[Work request] In the listing below, find the line with "Haier - TQ (530, 1122)" and the line with "Ứng dụng kính hiển vi (87, 2309)". Repeat those two lines and all lines between them exactly.

[[ Provided data open ]]

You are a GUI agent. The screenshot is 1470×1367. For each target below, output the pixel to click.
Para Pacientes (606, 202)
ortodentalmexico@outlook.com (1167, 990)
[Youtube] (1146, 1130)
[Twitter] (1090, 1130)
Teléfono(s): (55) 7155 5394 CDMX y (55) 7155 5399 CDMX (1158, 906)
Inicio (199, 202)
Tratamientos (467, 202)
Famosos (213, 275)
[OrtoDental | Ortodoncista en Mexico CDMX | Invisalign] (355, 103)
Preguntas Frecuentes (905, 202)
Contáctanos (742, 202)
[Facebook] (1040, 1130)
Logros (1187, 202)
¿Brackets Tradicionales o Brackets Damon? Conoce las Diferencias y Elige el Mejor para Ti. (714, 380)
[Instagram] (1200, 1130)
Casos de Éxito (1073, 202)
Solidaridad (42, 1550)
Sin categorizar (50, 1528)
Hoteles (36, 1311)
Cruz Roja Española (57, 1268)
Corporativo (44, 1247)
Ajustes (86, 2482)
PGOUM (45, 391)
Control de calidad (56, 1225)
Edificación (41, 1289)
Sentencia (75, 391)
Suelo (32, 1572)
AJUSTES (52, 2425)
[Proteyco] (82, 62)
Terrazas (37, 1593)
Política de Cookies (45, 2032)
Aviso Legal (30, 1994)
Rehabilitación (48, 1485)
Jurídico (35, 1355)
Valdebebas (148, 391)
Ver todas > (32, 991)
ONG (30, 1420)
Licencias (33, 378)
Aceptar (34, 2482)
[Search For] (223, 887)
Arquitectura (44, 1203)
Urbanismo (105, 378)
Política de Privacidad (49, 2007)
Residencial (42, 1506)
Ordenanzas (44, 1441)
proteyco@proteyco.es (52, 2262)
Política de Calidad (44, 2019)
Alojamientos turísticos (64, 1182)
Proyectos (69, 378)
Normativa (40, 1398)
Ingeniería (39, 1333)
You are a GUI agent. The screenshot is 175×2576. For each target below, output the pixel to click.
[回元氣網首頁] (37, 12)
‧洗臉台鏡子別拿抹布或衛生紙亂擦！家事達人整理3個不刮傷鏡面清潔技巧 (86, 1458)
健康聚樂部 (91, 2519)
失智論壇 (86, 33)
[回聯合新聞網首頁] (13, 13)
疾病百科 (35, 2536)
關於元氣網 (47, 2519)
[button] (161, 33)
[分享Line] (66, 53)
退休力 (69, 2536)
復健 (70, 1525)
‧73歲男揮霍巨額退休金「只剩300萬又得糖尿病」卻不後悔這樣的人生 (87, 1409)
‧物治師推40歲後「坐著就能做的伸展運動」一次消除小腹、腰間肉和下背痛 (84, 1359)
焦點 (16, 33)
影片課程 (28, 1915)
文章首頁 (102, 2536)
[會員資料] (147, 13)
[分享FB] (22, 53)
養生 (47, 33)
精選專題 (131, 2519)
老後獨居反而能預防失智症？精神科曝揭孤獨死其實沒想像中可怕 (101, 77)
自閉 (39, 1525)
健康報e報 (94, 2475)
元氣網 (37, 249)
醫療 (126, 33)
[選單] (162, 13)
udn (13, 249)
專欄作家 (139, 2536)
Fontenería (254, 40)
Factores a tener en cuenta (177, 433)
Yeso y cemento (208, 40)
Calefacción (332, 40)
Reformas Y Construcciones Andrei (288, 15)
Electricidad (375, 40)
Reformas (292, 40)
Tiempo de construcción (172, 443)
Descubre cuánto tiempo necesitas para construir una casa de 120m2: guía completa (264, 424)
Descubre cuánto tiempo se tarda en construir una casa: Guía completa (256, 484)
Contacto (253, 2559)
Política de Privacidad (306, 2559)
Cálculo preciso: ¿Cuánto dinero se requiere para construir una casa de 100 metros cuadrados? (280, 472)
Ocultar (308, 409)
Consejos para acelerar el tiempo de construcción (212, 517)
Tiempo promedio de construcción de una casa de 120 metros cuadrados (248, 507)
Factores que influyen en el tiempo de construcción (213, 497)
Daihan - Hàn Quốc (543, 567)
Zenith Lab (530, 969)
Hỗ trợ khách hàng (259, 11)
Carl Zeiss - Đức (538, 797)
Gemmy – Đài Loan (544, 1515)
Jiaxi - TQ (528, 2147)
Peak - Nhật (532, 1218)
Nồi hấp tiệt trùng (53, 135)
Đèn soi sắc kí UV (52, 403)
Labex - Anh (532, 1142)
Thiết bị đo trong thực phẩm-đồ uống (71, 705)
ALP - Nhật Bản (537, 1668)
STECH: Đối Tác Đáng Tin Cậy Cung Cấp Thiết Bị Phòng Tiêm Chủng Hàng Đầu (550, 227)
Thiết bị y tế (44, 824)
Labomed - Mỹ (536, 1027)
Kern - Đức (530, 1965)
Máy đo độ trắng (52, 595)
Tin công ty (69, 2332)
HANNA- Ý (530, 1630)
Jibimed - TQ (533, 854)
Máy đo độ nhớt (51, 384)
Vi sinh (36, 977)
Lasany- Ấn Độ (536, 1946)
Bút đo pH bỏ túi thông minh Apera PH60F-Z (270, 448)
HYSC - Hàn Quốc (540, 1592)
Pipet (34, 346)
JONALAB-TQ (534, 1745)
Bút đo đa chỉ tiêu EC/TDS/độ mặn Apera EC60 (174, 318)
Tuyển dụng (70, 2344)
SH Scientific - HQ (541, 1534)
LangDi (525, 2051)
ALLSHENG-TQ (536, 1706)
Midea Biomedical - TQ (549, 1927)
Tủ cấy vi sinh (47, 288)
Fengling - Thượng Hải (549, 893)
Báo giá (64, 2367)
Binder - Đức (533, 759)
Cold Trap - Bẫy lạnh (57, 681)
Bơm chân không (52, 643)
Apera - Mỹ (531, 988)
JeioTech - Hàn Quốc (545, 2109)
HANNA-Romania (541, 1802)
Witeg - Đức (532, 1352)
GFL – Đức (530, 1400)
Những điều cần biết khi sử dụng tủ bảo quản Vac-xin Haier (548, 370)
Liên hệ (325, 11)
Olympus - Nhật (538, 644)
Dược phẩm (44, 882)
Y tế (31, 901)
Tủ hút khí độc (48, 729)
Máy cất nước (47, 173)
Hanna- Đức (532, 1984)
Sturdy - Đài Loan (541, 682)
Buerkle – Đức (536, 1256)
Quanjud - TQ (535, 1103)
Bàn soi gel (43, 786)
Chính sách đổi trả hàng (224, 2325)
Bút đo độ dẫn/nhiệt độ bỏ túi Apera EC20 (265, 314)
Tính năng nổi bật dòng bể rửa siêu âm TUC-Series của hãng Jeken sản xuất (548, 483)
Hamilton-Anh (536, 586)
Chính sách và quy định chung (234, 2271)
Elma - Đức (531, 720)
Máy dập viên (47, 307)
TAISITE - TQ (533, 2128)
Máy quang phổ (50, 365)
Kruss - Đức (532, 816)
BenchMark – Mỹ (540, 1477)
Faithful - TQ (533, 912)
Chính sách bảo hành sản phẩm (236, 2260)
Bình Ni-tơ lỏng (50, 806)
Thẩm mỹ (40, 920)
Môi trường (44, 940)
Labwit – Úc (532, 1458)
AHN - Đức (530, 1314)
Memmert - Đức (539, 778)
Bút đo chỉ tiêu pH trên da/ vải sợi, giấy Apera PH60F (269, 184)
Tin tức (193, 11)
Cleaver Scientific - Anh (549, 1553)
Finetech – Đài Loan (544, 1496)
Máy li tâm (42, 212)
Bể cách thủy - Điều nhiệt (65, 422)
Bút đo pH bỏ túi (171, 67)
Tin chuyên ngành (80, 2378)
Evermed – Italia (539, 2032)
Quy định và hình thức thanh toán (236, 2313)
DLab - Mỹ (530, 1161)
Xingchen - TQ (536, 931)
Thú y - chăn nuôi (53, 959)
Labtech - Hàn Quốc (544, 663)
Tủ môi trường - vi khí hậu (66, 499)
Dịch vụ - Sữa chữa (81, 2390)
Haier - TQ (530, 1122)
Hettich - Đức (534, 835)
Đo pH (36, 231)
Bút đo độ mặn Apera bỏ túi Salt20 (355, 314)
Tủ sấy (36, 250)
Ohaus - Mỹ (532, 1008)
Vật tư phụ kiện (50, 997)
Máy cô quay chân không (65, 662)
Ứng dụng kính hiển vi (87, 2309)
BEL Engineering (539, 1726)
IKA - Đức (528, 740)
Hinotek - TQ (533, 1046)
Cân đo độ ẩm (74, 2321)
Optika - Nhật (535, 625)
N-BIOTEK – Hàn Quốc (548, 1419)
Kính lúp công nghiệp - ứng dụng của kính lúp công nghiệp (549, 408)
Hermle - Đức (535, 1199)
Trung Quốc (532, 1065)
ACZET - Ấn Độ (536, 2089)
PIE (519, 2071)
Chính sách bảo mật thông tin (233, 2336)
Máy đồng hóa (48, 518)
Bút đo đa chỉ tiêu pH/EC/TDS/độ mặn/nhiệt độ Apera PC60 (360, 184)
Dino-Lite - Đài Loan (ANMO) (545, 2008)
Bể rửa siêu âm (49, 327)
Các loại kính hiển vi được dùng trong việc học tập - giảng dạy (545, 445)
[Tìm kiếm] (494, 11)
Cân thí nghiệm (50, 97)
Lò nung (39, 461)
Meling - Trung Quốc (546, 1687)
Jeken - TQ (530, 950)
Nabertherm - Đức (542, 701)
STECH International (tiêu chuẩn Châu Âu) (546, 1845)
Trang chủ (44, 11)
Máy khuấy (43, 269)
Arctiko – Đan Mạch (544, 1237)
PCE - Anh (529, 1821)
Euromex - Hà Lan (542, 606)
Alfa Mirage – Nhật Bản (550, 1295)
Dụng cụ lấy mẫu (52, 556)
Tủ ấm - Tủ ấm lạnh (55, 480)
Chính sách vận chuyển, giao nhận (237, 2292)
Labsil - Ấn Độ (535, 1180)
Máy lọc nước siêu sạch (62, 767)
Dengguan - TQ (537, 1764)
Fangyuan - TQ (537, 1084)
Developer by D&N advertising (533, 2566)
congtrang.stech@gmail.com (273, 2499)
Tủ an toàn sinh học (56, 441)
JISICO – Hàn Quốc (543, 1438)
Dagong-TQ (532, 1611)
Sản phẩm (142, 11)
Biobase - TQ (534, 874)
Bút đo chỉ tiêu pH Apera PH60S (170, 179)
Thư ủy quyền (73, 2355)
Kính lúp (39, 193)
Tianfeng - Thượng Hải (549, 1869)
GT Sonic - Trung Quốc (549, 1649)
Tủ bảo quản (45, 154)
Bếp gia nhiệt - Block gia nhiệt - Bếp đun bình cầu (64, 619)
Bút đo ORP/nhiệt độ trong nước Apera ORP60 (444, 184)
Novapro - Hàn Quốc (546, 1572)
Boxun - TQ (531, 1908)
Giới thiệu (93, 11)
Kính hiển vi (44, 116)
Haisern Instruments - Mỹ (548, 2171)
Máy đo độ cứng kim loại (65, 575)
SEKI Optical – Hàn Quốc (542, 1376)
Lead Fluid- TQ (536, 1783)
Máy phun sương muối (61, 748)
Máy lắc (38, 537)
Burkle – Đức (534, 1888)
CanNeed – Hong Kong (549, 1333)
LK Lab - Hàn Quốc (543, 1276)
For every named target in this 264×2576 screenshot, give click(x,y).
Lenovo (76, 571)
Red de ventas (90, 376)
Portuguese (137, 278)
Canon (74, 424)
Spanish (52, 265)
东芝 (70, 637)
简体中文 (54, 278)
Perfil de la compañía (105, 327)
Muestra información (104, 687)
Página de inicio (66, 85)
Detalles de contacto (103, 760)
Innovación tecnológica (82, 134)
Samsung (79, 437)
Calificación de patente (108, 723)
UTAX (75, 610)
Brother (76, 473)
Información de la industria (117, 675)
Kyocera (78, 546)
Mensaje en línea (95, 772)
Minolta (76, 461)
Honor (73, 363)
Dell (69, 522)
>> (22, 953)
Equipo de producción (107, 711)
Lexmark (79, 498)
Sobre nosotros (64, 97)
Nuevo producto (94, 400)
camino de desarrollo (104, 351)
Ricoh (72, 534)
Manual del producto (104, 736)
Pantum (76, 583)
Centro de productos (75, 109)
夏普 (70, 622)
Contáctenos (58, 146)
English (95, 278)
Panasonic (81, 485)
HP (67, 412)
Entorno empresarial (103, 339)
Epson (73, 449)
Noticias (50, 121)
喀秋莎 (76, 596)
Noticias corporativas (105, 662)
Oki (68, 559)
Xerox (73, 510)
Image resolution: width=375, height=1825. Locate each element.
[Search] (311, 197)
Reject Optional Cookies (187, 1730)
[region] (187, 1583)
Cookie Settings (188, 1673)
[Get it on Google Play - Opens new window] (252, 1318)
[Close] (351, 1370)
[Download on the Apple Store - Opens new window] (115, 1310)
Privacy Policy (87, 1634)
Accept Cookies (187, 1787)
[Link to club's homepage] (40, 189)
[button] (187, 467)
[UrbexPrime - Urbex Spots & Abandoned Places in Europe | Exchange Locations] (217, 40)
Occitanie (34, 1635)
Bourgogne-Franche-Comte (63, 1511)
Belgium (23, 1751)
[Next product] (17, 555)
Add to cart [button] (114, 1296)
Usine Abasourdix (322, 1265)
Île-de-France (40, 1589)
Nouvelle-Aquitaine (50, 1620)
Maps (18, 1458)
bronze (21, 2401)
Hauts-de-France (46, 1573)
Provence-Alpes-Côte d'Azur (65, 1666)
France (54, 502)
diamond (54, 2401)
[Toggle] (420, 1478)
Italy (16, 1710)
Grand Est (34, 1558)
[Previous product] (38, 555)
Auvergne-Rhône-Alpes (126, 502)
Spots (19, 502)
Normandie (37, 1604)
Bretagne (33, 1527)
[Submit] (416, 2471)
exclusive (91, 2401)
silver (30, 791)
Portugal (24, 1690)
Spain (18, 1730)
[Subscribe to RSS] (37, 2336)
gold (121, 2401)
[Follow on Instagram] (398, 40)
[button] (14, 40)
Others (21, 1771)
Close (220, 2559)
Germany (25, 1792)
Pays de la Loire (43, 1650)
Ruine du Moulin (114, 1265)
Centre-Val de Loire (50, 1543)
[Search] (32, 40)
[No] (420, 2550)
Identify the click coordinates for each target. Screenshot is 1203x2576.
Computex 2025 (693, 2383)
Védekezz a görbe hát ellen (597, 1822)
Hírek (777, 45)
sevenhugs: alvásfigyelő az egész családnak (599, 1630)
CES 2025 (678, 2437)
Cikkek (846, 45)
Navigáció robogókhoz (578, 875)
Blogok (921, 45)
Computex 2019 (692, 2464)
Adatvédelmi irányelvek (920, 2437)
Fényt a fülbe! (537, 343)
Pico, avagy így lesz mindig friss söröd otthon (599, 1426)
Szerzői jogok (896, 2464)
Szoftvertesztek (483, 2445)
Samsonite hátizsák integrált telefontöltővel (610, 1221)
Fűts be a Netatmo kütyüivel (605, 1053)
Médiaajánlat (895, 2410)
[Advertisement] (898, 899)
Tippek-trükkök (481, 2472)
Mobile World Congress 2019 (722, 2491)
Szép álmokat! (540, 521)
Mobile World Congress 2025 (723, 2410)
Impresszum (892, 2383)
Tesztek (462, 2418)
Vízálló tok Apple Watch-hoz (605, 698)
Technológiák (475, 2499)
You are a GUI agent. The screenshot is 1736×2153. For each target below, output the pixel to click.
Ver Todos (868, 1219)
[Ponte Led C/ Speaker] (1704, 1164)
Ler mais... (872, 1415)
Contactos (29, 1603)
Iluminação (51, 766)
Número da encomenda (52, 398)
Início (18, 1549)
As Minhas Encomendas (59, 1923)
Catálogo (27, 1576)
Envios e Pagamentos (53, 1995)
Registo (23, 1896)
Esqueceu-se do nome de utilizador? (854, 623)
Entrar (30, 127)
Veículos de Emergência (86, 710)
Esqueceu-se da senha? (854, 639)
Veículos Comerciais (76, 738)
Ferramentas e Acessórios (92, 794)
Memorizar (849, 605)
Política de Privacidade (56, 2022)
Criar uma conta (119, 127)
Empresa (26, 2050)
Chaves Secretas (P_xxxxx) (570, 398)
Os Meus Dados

[[ Provided data closed ]]

[Exercise answer]
Haier - TQ (530, 1122)
Hettich - Đức (534, 835)
Đo pH (36, 231)
Bút đo độ mặn Apera bỏ túi Salt20 (355, 314)
Tủ sấy (36, 250)
Ohaus - Mỹ (532, 1008)
Vật tư phụ kiện (50, 997)
Máy cô quay chân không (65, 662)
Ứng dụng kính hiển vi (87, 2309)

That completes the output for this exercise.